ORIGINAL: durnedwolf
I'm just trying to say that pursuit is important - it's what America was built on. A belief that I can be or do anything with the gifts of mind and body that my Higher Power granted to me. I'm white. Are there additional hurdles for the non-white in America? My experience and observation say "Yes" to that question. Is it better to be a male than a female when it comes to most careers in America? Again I would say yes. But I've met a lot of men and women of all shapes, sizes, and colors. Those that climbed up to a status of middle-class and higher here in America, for the most part, have had a dream that they pursued.
Working for something is important, but socioeconomic mobility in the US is much lower than is commonly mythologized - especially in modern times.
The wiki page on this actually has quite a bit of information with several citations. Synopsis: there is some bad news and some neutral news, with basically only 1 piece of news that could be called vaguely good (the part I underlined in the quote below).
https://en.wikipedia.org/wiki/Socioecon ... ted_States
In recent years, several studies have found that vertical intergenerational mobility is lower in the US than in some European countries.[3] US social mobility has either remained unchanged or decreased since the 1970s.[4][5][6][7] A study conducted by the Pew Charitable Trusts found that the bottom quintile is 57% likely to experience upward mobility and only 7% to experience downward mobility.[8]
A study published in 2008 showed that economic mobility in the U.S. increased from 1950 to 1980, but has declined sharply since 1980.[9]
A 2013 Brookings Institution study found income inequality was increasing and becoming more permanent, sharply reducing social mobility.[10]
A large academic study released in 2014 found US mobility overall has not changed appreciably in the last 25 years (for children born between 1971 and 1996), but a variety of up and down mobility changes were found in several different parts of the country. On average, American children entering the labor market today have the same chances of moving up in the income distribution (relative to their parents) as children born in the 1970s.[11][12]

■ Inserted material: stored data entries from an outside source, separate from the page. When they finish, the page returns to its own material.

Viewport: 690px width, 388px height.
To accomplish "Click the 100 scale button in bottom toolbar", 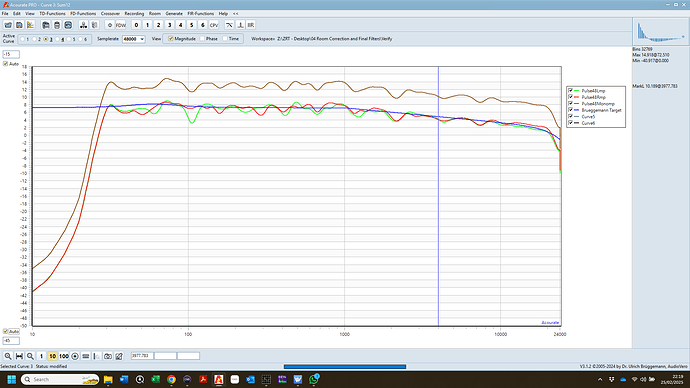I will coord(64,356).
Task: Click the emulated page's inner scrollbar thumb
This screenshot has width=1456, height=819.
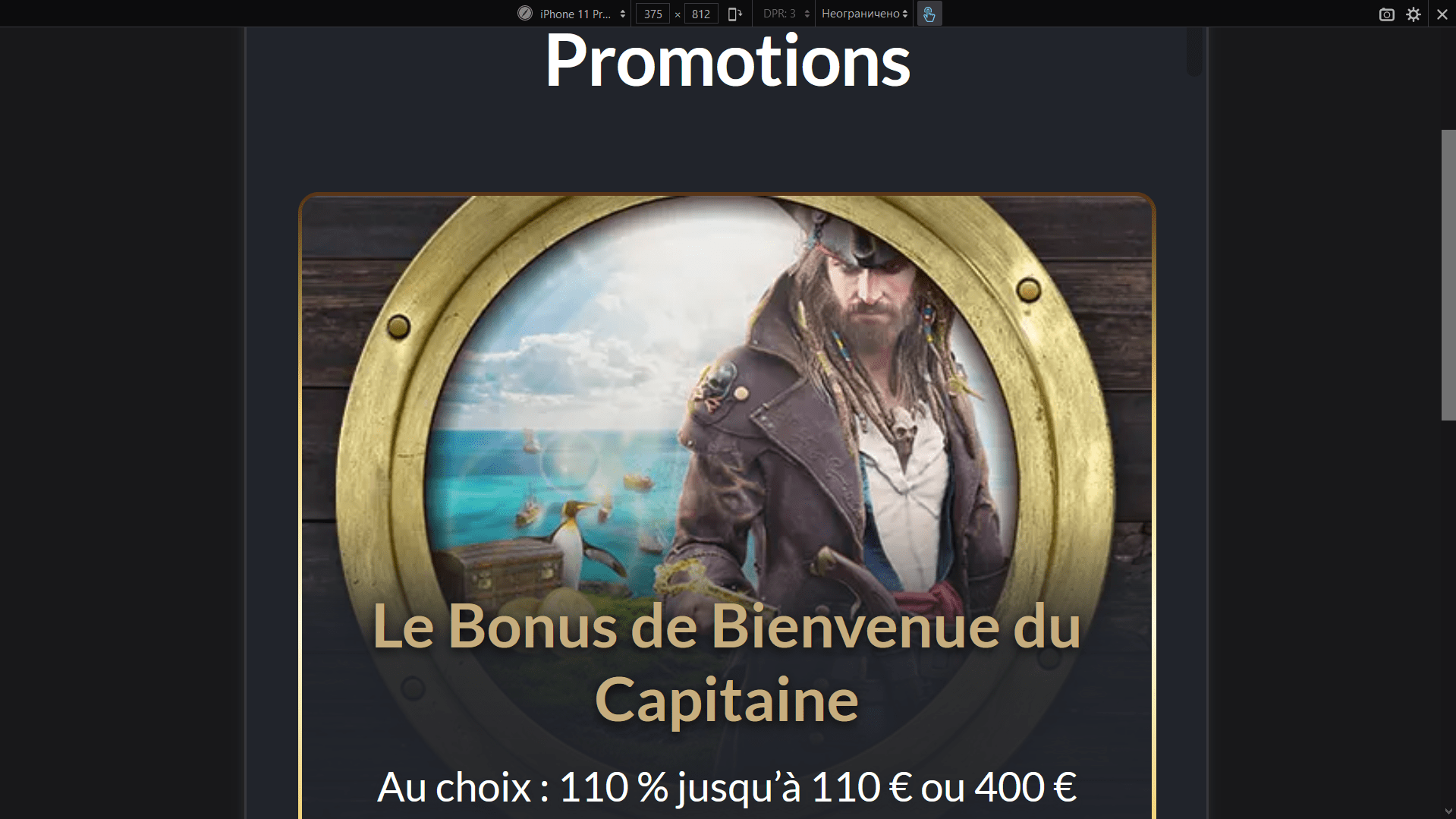Action: [1194, 52]
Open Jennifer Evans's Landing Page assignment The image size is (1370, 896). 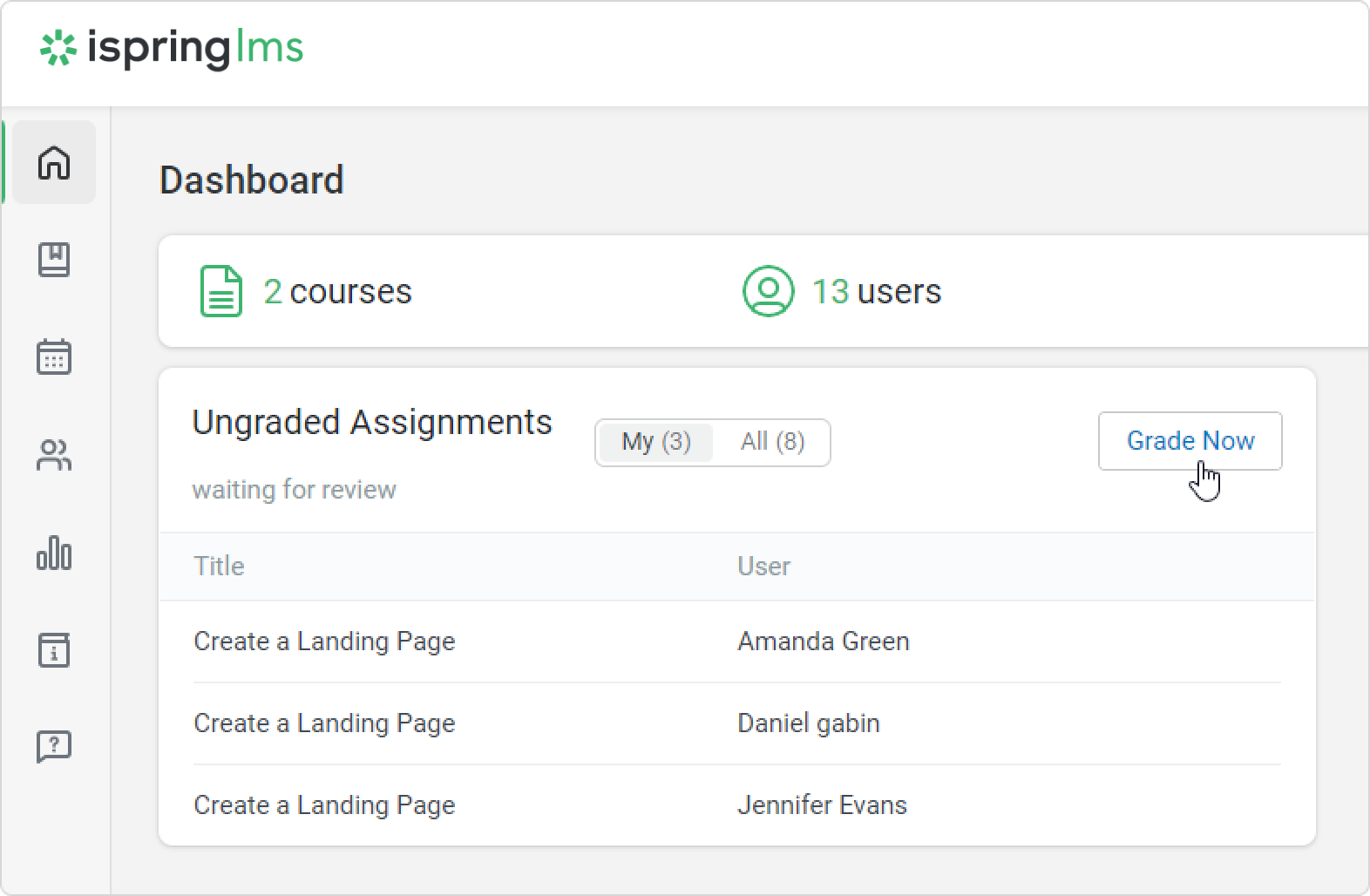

However, because US income inequalities have increased substantially, the consequences of the "birth lottery"—the parents to whom a child is born—are larger today than in the past. US wealth is increasingly concentrated in the top 10% of American families, so children of the remaining 90% are more likely to be born at lower starting incomes today than the same children in the past. Even if they are equally mobile and climb the same distance up the US socioeconomic ladder as children born 25 years earlier, the bottom 90% of the ladder is worth less now, so they gain less income value from their climb, especially when compared to the top 10%.[11][12]
And that's just from the header... there's more, and I've could find plenty of other citations as well.
Again, that's not to say that it's impossible - just that it's harder than in the past, and also to point out that the mythologizing of "you can do anything if you only just work hard enough" as the common narrative sold to the American worker/workplace is nowhere close to the actual truth.